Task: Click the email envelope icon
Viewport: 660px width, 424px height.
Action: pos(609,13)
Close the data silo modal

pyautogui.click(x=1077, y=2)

------------------------------------

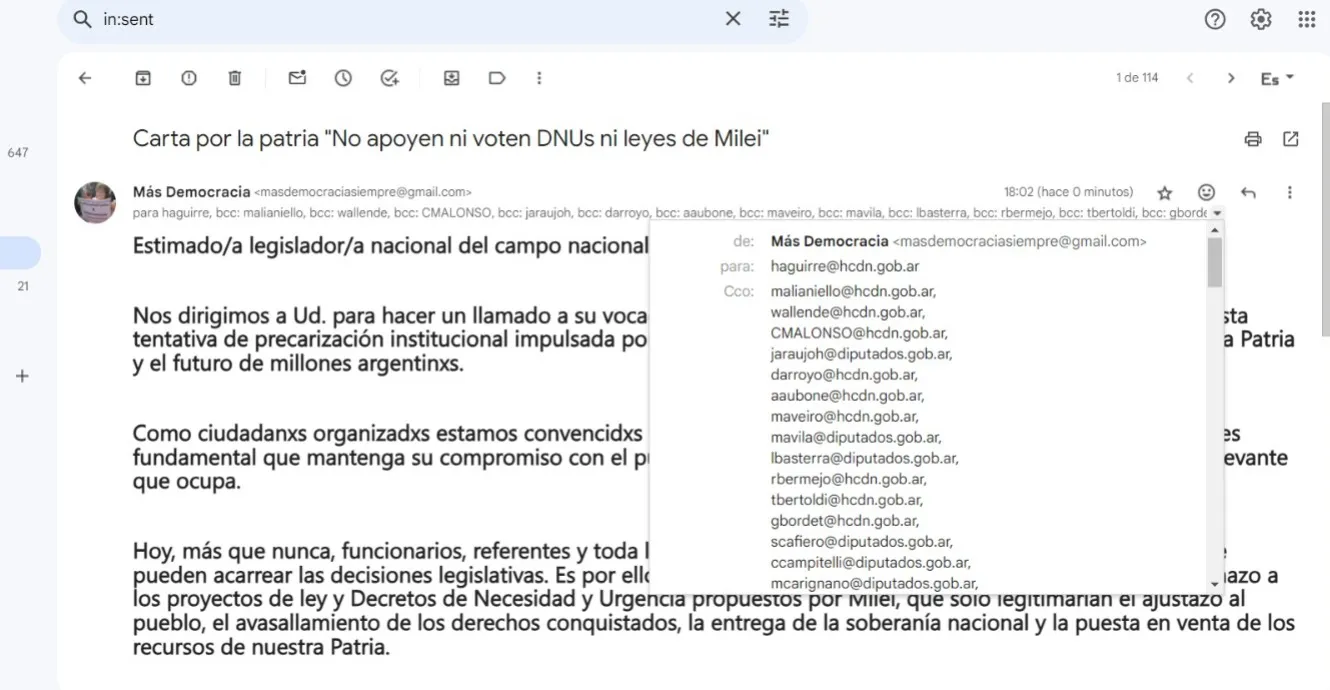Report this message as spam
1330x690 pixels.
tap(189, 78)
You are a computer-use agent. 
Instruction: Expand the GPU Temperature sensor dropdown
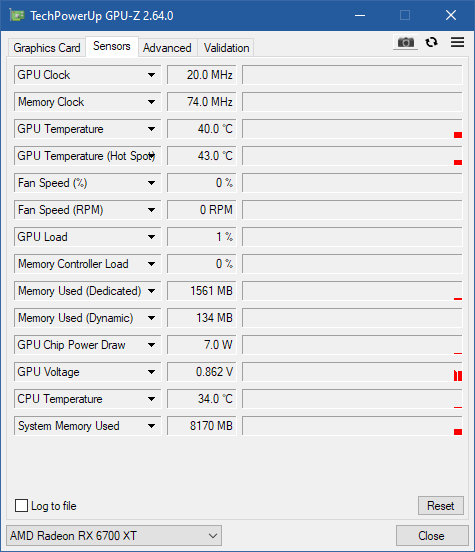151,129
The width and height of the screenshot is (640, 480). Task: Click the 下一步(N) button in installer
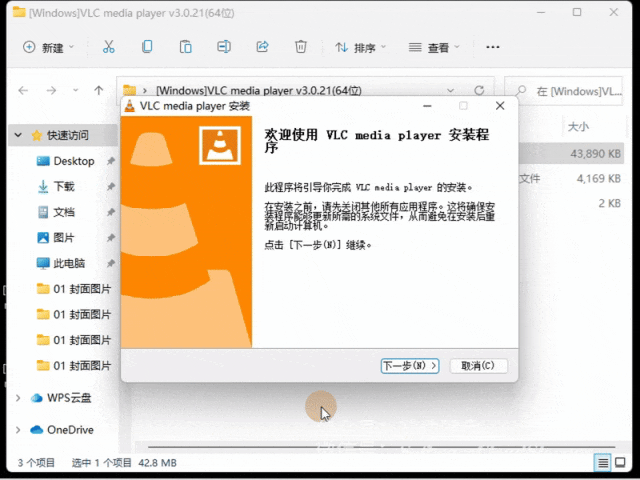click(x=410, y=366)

------------------------------------

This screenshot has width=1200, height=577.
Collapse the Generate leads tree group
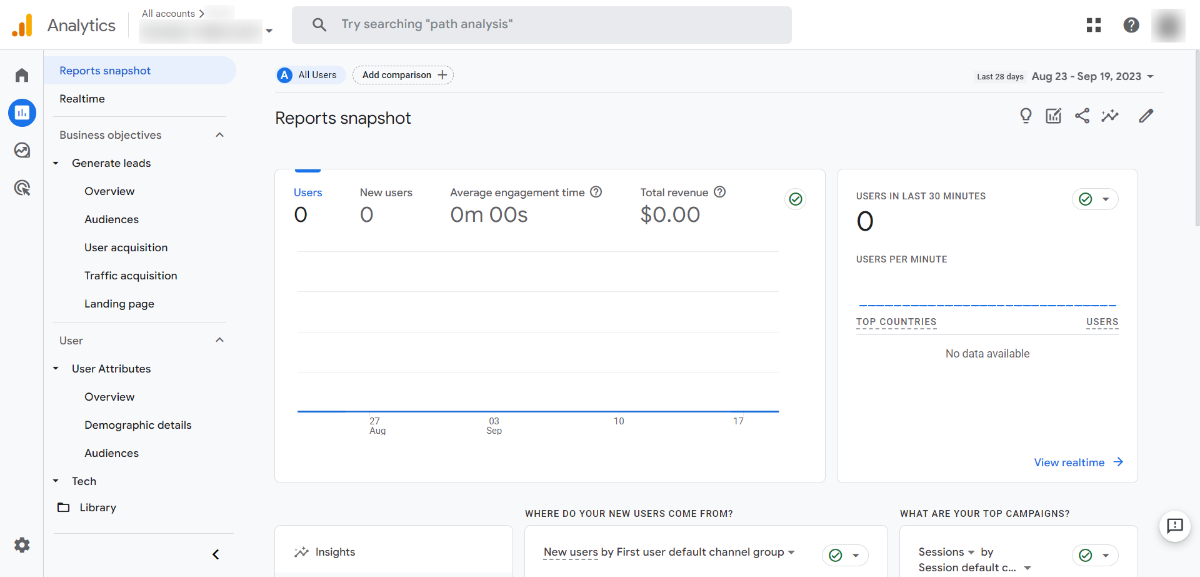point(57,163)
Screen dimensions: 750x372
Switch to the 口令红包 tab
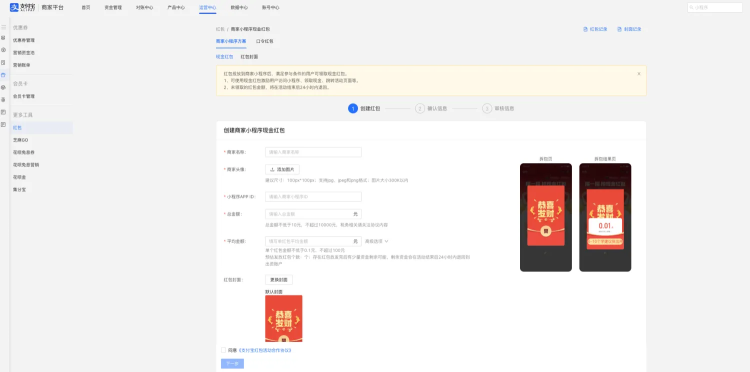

------------------------------------

Exercise aim >>
The lines to copy exactly start with the line above that has "This screenshot has width=1200, height=577." and go on through the line that has "Switch to the 口令红包 tab"; please include both, add nothing else, and omit the pictures.

Answer to the exercise >>
This screenshot has width=1200, height=577.
Collapse the Generate leads tree group
point(57,163)
Screen dimensions: 750x372
Switch to the 口令红包 tab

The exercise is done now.